Il Presidente Obama il 23 maggio scorso, nell’atteso «discorso sulla lotta al terrorismo e la sicurezza degli Stati Uniti», è stato costretto a dire qualcosa di “pacifista” e di politicamente corretto all’opinione pubblica americana, ma sostanzialmente egli ha difeso la strategia di «guerra al terrorismo» basata sulla tecnologia che ha nei droni solo l’ultimo miglio, per così dire, e certamente l’aspetto operativo più evidente ed efficace di una lunga catena tecnologica basata su quanto di meglio la tecno-scienza – capitalistica – è in grado di ammannirci. «I droni ci aiutano a salvare vite umane»: in brutale sintesi è questa la linea difensiva sfoggiata davanti alle telecamere dal Presidente più amato dai progressisti di mezzo mondo.

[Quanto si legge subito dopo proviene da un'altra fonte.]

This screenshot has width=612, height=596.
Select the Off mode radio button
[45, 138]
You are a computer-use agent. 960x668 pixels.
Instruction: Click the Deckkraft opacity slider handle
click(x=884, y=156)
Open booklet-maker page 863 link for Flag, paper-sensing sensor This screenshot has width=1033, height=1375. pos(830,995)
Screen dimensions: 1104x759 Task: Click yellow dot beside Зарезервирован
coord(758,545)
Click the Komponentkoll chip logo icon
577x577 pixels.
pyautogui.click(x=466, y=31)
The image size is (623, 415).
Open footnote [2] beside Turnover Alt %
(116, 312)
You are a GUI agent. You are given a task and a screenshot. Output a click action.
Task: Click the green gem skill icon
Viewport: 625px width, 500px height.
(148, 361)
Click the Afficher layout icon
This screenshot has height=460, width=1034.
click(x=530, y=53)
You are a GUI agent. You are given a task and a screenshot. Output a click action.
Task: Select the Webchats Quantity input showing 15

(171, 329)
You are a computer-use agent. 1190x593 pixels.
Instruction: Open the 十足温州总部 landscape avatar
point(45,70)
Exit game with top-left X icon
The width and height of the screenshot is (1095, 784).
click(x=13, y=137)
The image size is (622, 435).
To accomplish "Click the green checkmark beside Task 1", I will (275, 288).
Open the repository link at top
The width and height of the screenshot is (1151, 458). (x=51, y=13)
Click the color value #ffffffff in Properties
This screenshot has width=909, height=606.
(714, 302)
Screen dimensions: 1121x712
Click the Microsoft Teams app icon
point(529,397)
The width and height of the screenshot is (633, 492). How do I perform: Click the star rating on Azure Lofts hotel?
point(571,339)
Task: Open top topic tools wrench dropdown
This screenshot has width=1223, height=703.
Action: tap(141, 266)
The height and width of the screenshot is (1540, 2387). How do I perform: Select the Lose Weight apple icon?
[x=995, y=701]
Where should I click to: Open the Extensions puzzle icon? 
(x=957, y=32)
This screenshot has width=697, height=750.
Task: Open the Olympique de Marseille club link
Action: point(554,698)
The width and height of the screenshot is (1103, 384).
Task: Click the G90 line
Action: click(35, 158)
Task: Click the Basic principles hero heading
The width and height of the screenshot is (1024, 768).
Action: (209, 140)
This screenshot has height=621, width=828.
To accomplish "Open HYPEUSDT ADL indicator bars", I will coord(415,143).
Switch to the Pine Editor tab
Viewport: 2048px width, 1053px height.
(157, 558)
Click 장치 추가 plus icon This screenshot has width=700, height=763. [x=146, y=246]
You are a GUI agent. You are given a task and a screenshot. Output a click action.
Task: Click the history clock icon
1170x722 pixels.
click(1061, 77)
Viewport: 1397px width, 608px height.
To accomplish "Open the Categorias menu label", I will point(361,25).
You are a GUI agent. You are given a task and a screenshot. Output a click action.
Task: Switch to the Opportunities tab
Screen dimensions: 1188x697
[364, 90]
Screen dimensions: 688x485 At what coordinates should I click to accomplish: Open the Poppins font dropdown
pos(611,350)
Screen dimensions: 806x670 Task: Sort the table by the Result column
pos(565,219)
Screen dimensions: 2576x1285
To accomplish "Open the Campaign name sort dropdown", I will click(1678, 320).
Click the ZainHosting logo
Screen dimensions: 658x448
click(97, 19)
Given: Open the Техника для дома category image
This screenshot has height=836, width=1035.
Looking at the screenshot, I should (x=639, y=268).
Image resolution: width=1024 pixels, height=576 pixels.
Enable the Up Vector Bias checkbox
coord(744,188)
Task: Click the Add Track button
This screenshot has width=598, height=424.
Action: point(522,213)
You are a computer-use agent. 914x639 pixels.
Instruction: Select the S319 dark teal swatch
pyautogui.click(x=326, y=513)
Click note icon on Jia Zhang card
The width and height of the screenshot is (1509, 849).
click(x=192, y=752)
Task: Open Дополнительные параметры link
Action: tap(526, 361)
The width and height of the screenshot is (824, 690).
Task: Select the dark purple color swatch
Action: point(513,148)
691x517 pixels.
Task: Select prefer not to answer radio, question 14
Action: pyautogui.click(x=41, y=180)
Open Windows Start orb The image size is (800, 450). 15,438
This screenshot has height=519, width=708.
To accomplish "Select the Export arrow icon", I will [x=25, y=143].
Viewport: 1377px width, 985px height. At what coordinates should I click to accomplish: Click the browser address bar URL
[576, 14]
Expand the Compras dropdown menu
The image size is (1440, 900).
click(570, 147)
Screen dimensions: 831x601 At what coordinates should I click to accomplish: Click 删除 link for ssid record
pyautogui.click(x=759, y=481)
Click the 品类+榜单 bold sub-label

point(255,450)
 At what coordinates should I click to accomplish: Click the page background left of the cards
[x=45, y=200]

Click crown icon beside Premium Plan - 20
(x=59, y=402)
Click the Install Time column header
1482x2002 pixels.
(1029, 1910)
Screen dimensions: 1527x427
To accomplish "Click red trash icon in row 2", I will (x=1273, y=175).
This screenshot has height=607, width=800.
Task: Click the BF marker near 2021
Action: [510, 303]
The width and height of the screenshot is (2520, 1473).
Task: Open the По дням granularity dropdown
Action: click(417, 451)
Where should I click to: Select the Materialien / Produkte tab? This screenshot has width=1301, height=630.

Nulla di nuovo: alla fine della Seconda guerra mondiale l’uso dell’arma atomica contro il Giappone fu giustificato con la necessità di accelerare la fine della guerra e di salvare forse più di un milione di «vite umane». Per la pace e la salvezza delle «vite umane» l’Imperialismo (non solo quello americano, beninteso: dalle mie parti l’antiamericanismo non è di casa) è disposto a tutto, anche a sacrificare molte… «vite umane»…
Tra l’altro, come informa sempre Antonio Mazzeo, la Sicilia gioca un ruolo sempre più importante nella guerra 2.0: «Nell’assoluto disinteresse dei media e delle forze politiche e sociali, il Dipartimento della difesa ha dichiarato la grande base siciliana [Sigonella] capitale mondiale dei droni: entro il 2015 buona parte dei velivoli in dotazione ad aeronautica e marina militare opererà da Sigonella. Nella base funzionerà inoltre un grande centro di manutenzione e riparazione dei “Global Hawk” e dei droni killer tipo “Predator” e “Reaper”. Entro il 2017 diventerà pienamente operativo in Sicilia pure il programma Nato denominato Alliance Ground Surveillance (AGS) che punta a potenziare le capacità d’intelligence, sorveglianza e riconoscimento dei paesi dell’Alleanza atlantica». La geografia fisica, che alla luce del Mondo 2.0 connotato dallo spazio virtuale potrebbe apparire un dato residuale nelle scelte di politica militare, conserva la sua tradizionale pregnanza politico-strategica, tanto più se fecondata dalla tecno-scienza più avanzata. Sotto questo aspetto, la posizione geografica dell’isola italiana che si proietta verso l’Africa e il Vicino Oriente è davvero eccellente, e non solo dal punto di vista dell’Imperialismo americano.
Scrive Alessandro Turci su Aspenia: «In America insomma è finalmente uscito allo scoperto il dibattito su quella che P.W. Singer nel suo ultimo libro Wired for War definisce la guerra robotizzata. Uno scenario tecnologico estremo e non così lontano, che l’uomo e i governi rischiano di non saper controllare se la tecnica continuerà a mantenere il primato (o a giocare d’anticipo) sull’etica. È ciò che accade già oggi per i droni» (Il problema politico e giuridico dei droni, 30 marzo 2013). Qui siamo in pieno feticismo tecnologico: il pensiero coglie l’aspetto tecnologico del problema senza riuscire a penetrarne l’essenza sociale, ossia la natura capitalistica dei rapporti sociali vigenti. Al solito, si vede l’albero ma non la maligna foresta. E non si comprende che è chi domina, o comunque chi è davvero potente in un peculiare frangente storico, che definisce le parole e i concetti: ad esempio quelli impegnati a dar conto della «guerra giusta», o della «guerra al terrorismo», ovvero dell’«intervento umanitario», ma anche del Regime change, del Nation building, del Peacekeeping e così via. Caesar dominus et supra grammaticam.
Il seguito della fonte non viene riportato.